= Ahmed Ataul Hakeem =

Bengali civil servant

Ahmed Ataul Hakeem is a retired civil servant and he was the 10th Comptroller and Auditor General of Bangladesh. He is Controller of Examinations of BRAC University.

==Early life==
Hakeem studied at Mirzapur Cadet College from 1965 to 1970. He did his bachelor's degree and masters in economics from the University of Dhaka in 1973 and 1974 respectively. He did a second masters in social sciences from the University of Birmingham in 1987.

==Career==
Hakeem joined the Bangladesh Civil Service in March 1979 as an Audit and Accounts Cadre.

Hakeem was the first Chief Accounts Officer of Bangladesh. He was the deputy secretary of the Finance Division of the Ministry of Finance from 1991 to 1997. In 1997, he was appointed the Director General of the Audit Department. He served as the head of the Financial Management Academy for five years.

Hakeem served as the Deputy Comptroller and Auditor General of Bangladesh from 2004 to 2005.

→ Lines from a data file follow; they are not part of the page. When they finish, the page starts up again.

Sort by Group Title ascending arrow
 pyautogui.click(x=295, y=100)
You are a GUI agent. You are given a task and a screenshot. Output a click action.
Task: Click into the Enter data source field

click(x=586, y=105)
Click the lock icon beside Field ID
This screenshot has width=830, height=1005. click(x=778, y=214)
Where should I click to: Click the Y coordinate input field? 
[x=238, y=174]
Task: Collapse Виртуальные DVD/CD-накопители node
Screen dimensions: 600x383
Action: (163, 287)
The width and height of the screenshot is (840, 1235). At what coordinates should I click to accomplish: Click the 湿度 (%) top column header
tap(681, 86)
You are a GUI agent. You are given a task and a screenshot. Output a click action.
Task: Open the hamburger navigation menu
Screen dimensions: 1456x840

From 12 February 2008 to 11 February 2013, Hakeem served as the 10th Comptroller and Auditor General of Bangladesh. He replaced Asif Ali and sworn in by Chief Justice M Ruhul Amin. From 2009 to 2012, he was a member of the governing board of Asian Association of Supreme Audit Institutions. In April 2009, he presented the audit report to Sheikh Hasina.

In January 2012, Hakeem was placed in the Search Committee for the commissioners of the Bangladesh Election Commission. In December 2012, Hakeem presented the audit report to Sheikh Hasina. He had raised 605 objections over irregularities worth 48.11 billion BDT. The Public Accounts Committee is responsible for taking action based on the report. In February 2013, he launched digital audit management system for the Office of the Comptroller and Auditor General. In April 2013, Masud Ahmed replaced him as auditor general of Bangladesh.

From December 2013 to November 2017, Hakeem was an ombudsman at BRAC. In January 2018, he was appointed Controller of Examinations at BRAC University. He was a part time lecturer at Notre Dame College, Dhaka. He is a member of the Officers Club, Dhaka. He is a member of the Institute of Chartered Accountants of Bangladesh.

On 23 December 2019, Hakeem joined the General Board of RDRS Bangladesh.

In September 2022, Hakeem in an interview with The Business Standard disagreed with the US Fiscal Transparency Report of the United States Department of State which described the audit department of Bangladesh as not up to international standards.